The Government is Trying to Get You Killed
Warwick Grey
– February 14, 2026
5 min read

Government is preparing to advance amendments to the Firearms Control Act that would materially tighten civilian access to firearms, particularly for purposes of self-defence. The proposal raises important policy questions about crime prevention, state capacity, public safety, and individual protection in a high-crime environment.
The amendments were first proposed in May 2021. Among their most consequential provisions was a proposal to remove self-defence as an ordinary ground for firearm ownership and to significantly narrow eligibility criteria.
Public participation followed, with approximately 97 400 submissions received. Roughly 96% of those submissions opposed the proposed amendments.
Despite this level of opposition, reports indicate that Cabinet may consider the amendments next month. This suggests government looks set to ignore popular opposition.
The central change lies in limiting the right to own a firearm for self-defence. Under the current Act, a self-defence licence may be issued to a “natural person who needs a firearm for self-defence and cannot reasonably satisfy that need by other means”.
The threshold is necessity combined with a lack of reasonable alternatives.
The amendment would replace this with a requirement that applicants demonstrate “exceptional circumstances” by providing sworn statements detailing threat levels, prior incidents, distance to the nearest police station, availability of alternative safety measures, likelihood of continued threat, and “any other factors determined by the minister”.
Another section, which currently allows certain restricted firearms to be licensed for self-defence where standard firearms are insufficient, would be repealed entirely.
The practical effect is to raise the evidentiary threshold significantly. Self-defence would no longer be grounded in ordinary need, but in a heightened, discretionary standard administered by the state.
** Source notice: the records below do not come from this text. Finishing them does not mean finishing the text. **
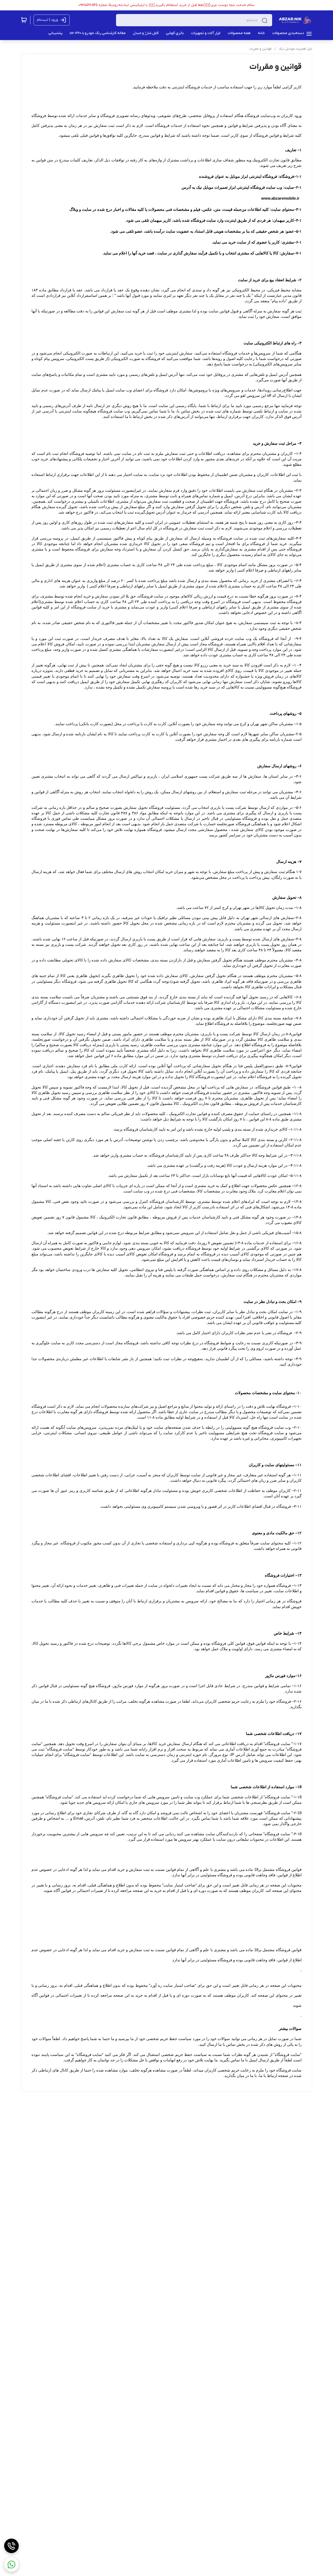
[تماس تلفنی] (11, 2546)
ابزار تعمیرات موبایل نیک (295, 49)
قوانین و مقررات (260, 49)
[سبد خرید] (24, 20)
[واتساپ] (11, 2564)
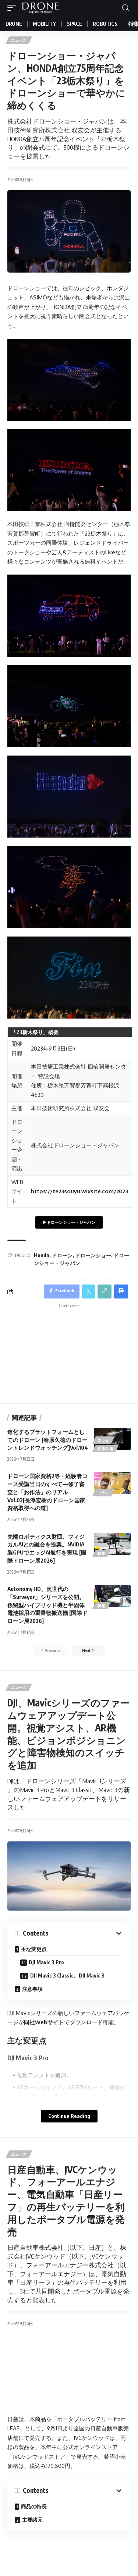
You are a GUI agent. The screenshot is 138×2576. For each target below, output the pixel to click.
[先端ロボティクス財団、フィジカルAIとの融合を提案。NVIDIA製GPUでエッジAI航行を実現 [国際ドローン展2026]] (112, 1544)
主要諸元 (32, 2519)
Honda (41, 1255)
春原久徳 (105, 1448)
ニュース (19, 40)
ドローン (62, 1255)
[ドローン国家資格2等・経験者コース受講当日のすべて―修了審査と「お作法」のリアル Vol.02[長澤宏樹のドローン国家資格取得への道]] (112, 1483)
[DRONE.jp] (40, 7)
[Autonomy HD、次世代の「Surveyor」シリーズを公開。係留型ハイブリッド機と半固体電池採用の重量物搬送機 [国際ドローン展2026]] (112, 1596)
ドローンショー (93, 1255)
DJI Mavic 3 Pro (46, 1962)
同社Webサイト (44, 2022)
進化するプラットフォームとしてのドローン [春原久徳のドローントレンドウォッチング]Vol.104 (47, 1439)
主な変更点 (34, 1949)
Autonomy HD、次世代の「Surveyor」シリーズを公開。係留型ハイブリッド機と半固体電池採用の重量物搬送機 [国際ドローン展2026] (47, 1604)
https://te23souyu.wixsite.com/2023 (79, 1191)
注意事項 (32, 1989)
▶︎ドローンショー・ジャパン (69, 1222)
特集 (101, 1553)
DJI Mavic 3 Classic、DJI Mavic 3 (67, 1975)
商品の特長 (34, 2506)
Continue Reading (69, 2116)
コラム (103, 1440)
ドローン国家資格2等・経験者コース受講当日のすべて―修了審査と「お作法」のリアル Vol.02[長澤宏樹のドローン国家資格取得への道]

In addition, the amendment intends to repeal a provision permitting private ammunition reloading and prohibit civilian possession of reloading equipment; reduce the standard ammunition possession limit from 200 cartridges per firearm to 100 cartridges per firearm; introduce caps for the number of guns that both occasional and dedicated hunting and sport-shooting licence holders may have; require mandatory ballistic sampling for specified licensed firearms at the cost of the licence holder; and reduced the validity period of competency certificates from 10 to five years.
This shift is occurring against the backdrop of longstanding debate over the drivers of violent crime.
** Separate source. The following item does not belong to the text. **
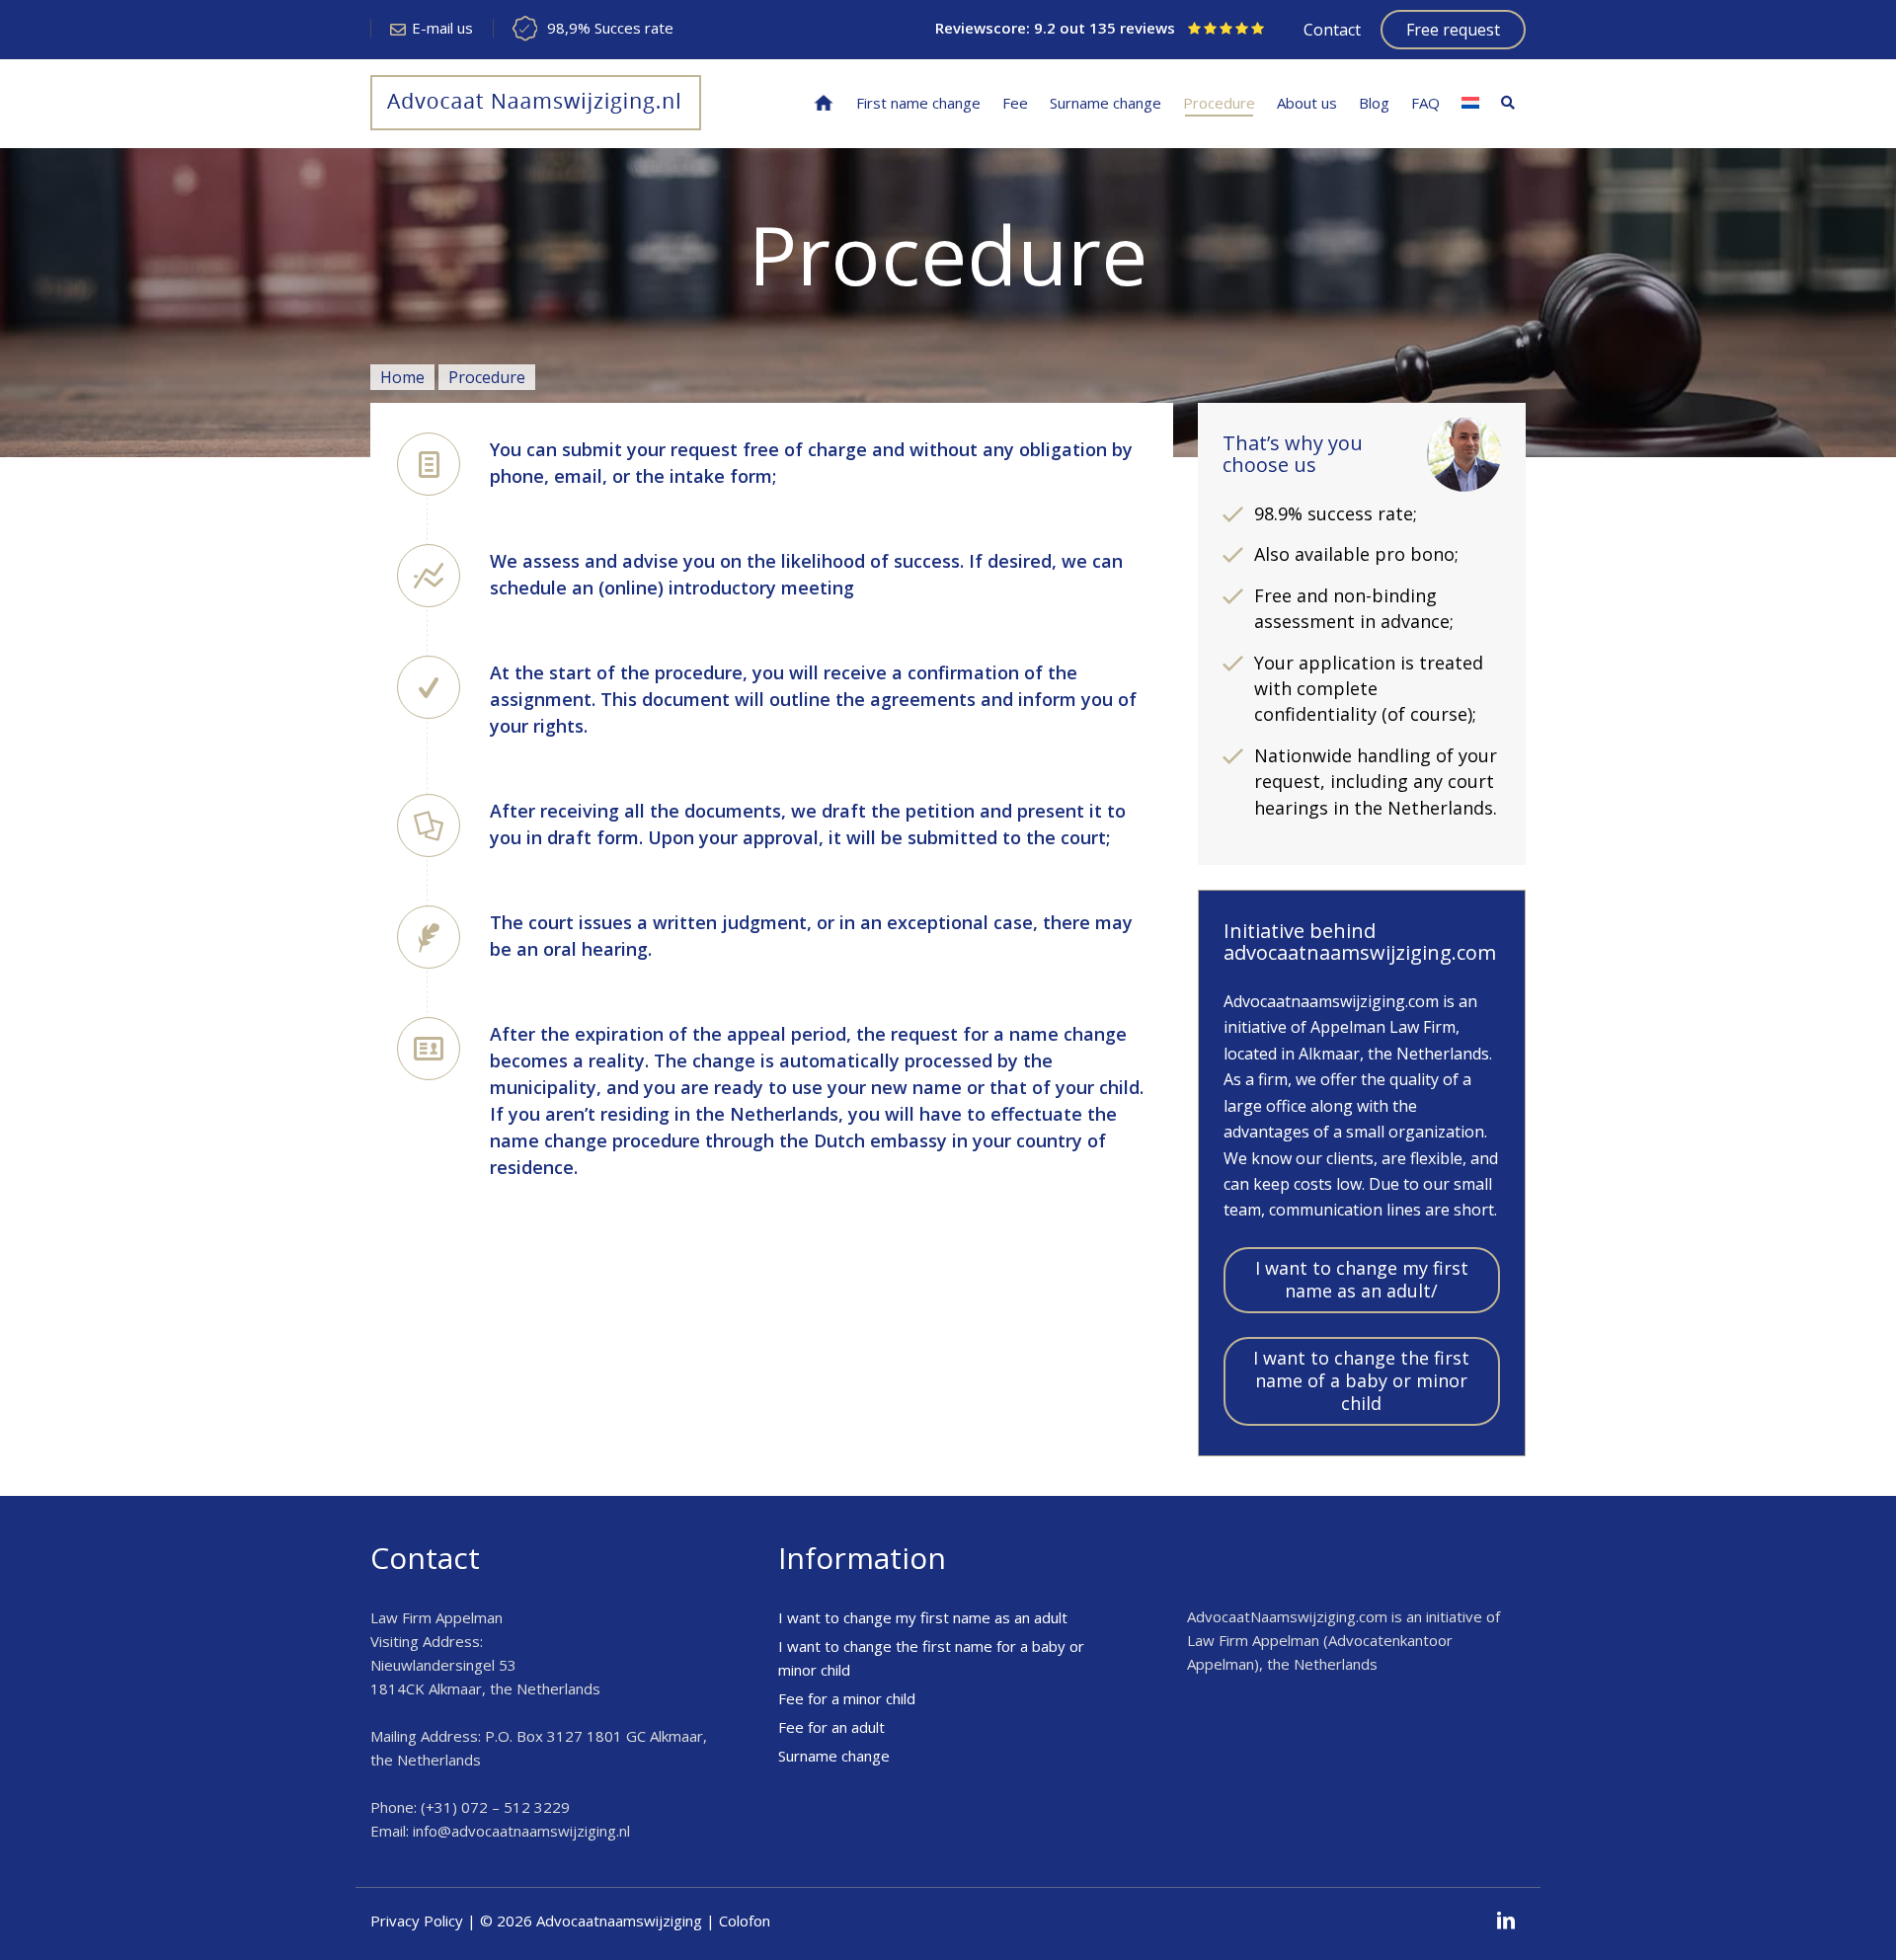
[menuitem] (823, 102)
A 2015 report by the Wits School of Governance, commissioned by the Civilian Secretariat for Police, found that “the distributions of age and gender of private firearm owners are very different from those of persons accused of crime”.
The report further concluded that “in the absence of strong policing, the usage of firearms in perpetrating murder tends to return to the higher levels that existed before […] the period of strong policing”.
Its broader finding was that the Firearms Control Act alone is unable to reduce firearm-related crime without effective policing.
According to a legal expert familiar with the matter who spoke to The Common Sense, these findings were received by the state but not meaningfully acted upon. The expert noted that the structural policing weaknesses identified in the Wits report remain largely unaddressed.
Critics of the amendment argue that the emphasis on tightening civilian compliance overlooks the primary source of illegal firearms. Multiple firearms experts who spoke to The Common Sense maintain that a significant proportion of illegal weapons originate from leakage, theft, or diversion from state armouries and police stockpiles. The Wits report itself records thousands of firearms reported lost or stolen from police over time, with recovery rates remaining limited.
The policy debate is further complicated by public admissions from senior officials regarding enforcement capacity. Acting Police Minister Firoz Cachalia recently stated, in reference to organised gangs, “I do not believe that we are currently in a position to defeat these gangs.” That acknowledgement highlights constraints within law enforcement at a time when the state seeks to narrow private defensive options.
The broader question is therefore one of sequencing and emphasis. If violent crime is primarily driven by organised networks and policing deficits, then the effectiveness of stricter civilian licensing criteria will achieve nothing at all.
The debate now moves to Cabinet and, potentially, Parliament. At stake is not only the scope of civilian firearm ownership, but the underlying policy assumption about what most effectively improves public safety in South Africa’s current crime environment.